知能は低くても、身体能力はレベル3以上。そんな人形が束になって襲い掛かってきたら、甚大な被害が出ることは想像に難くない。
「問題はそれだけじゃない。もっと知性が高いやつが現れる可能性もある。今はまだ、実験途中なんじゃないかな。レベルが高い魔族同士を掛け合わせるのは、至難の業だ。強大な力を制御するのは、なんだって難しいだろう? だが、高い技術を持った者の犯行のようだし、放っておいたらまずいだろうね」
現状でも人類の脅威となりうる存在なのに、これ以上進化する可能性があるのか。一刻も早く、犯人を見つけ出さなければ。
そう思ったのは、エルダさんも同じようだ。
「至急、対策本部を立てる。協力感謝する、ランツェル殿」
「いえいえ、ボクも興味深いものを見せてもらったからね。あ、そうだ。こっちの蜘蛛の魔族は、なんの変哲もない普通の魔族だったよ」
ランツェル先生が、壁にかかっていたベルを鳴らす。
すると、処理場の職員が部屋に入ってきた。
「お呼びでしょうか?」
「こっちの魔族を、焼却炉に運んでくれるかい?」
「分かりました」
職員の手によって、魔族の死体が運び出される。
そうして手術台が空くと、ランツェル先生はその上に腰掛けた。
「はぁ、よっこいしょっと」
ランツェル先生は、懐から取り出したタバコを咥え、炎の魔石で火をつけた。
今、彼女が座っている場所には、魔族の死体があったわけだが、まったく気にならないらしい。まったく、肝が据わっている人だ。
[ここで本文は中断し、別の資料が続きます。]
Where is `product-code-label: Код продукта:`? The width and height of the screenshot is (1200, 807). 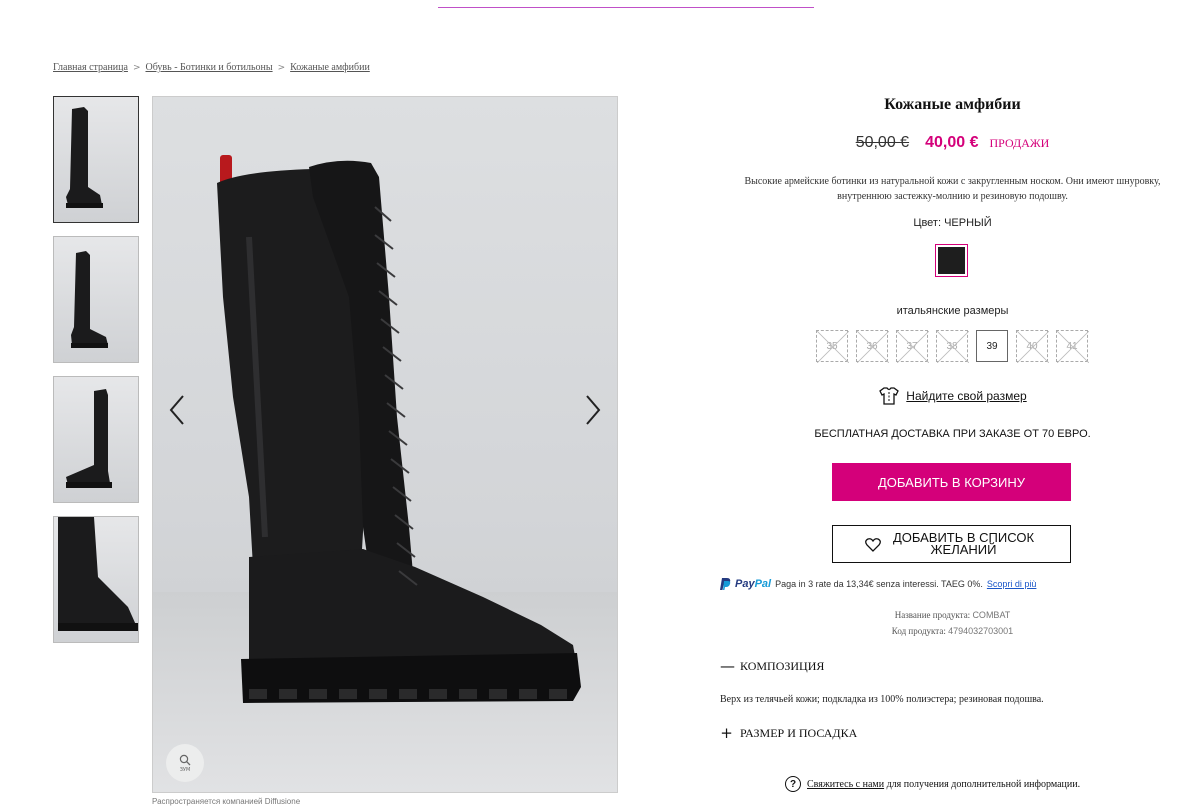 product-code-label: Код продукта: is located at coordinates (918, 631).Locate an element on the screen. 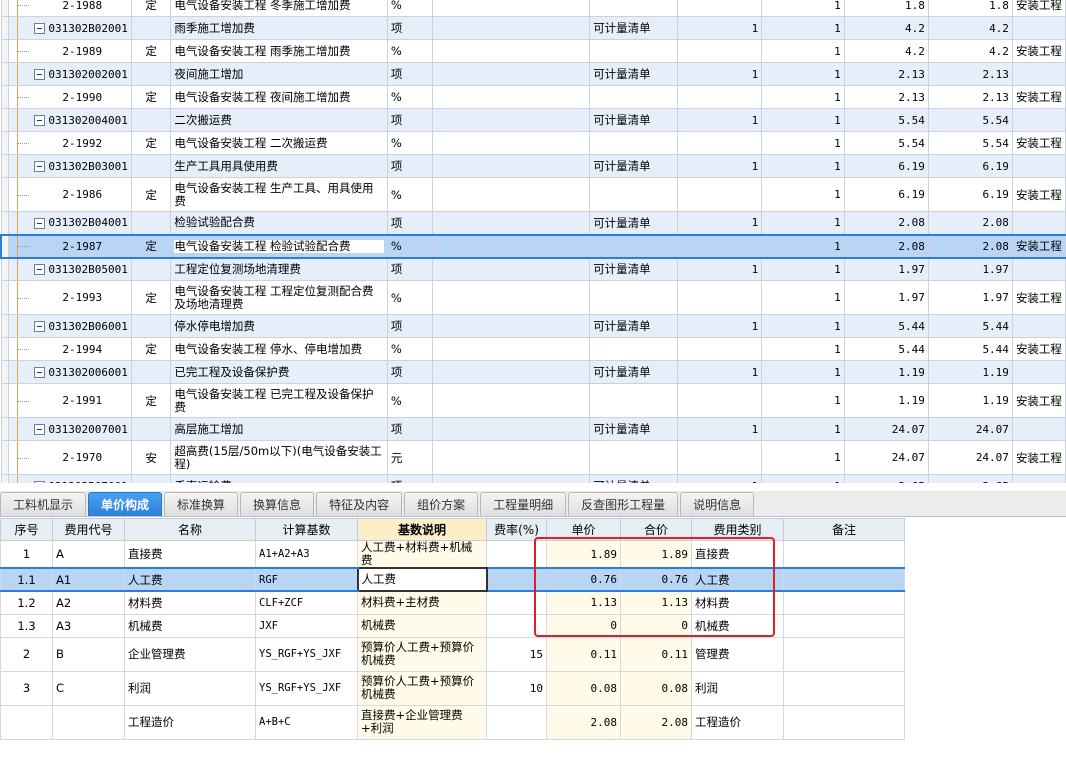  base-desc-cell: 预算价人工费+预算价机械费 is located at coordinates (422, 688).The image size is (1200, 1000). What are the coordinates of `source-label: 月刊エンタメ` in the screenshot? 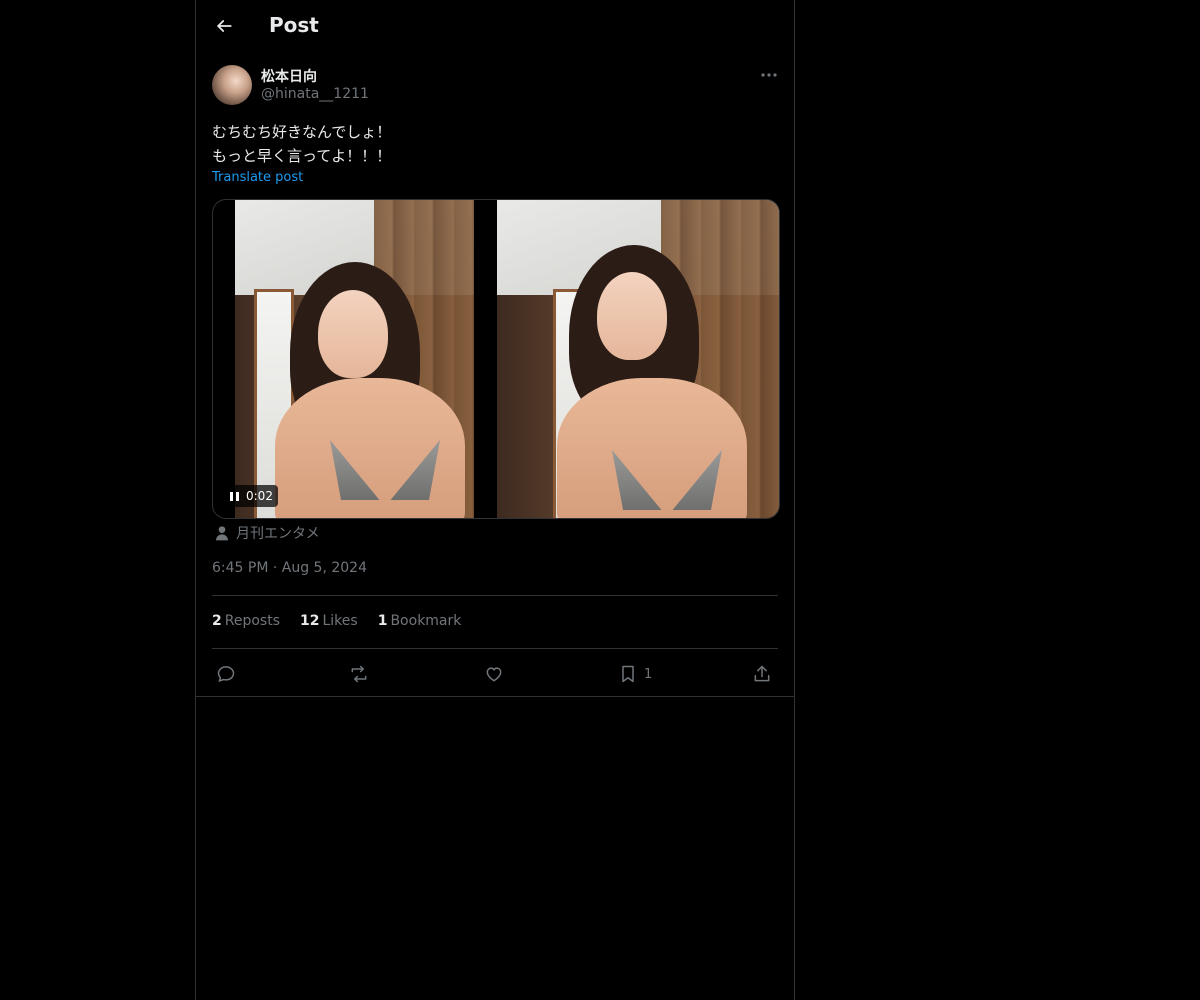 It's located at (278, 534).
「ひと休みしたら、ボクはもう少しこれを調べてみるよ。何か分かれば、また報告する」
「ああ、よろしく頼む」
「これもお仕事だからね。任せてくれたまえ。兵士くん、今度はボクの診療所で会おう。特別サービスが待ってるよ」
「お、おい! 破廉恥は駄目だぞ! 破廉恥は!」
俺とランツェル先生の間に、エルダさんが飛び込んでくる。
心配しなくても、俺からランツェル先生のところに行くことはない。
いくら特別サービスが待っていようと、体をいじくり回されるのは、やっぱりごめんだ。
用を終え、処理場を出た頃には、辺りはすっかり暗くなっていた。
ふと空を見上げれば、そこには大きな月があり、青白い光が夜道を照らしている。
多発する魔族事件に、ツギハギだらけの魔族の謎。問題は山積みだが、それの他に、俺はもうすぐ大きな問題を抱えることになる。
それは、〝三神月食〟が始まってしまうことだ。
〝三神月食〟とは、数百年に一度起こるとされている、三日間に渡って起きる特殊な月食だ。
この現象が起きる原理としては、巨大な魔物が、空を覆い隠しているというものだったり、神のような偉大なる存在が、空から持ち去ってしまうからというものだったりと、様々な説がある。
ただ、公式設定曰く、元いた地球で見られる月食の原理と同じように、この世界でも他の惑星が月を隠しているだけなんだそう。まあ、三日間というのは、実にファンタジーらしいが。
月が隠れてしまうだけなら、なんら問題ない。しかし、それによって、窮地に陥る者がひとりだけいる。
そう、月の化身である、カグヤだ。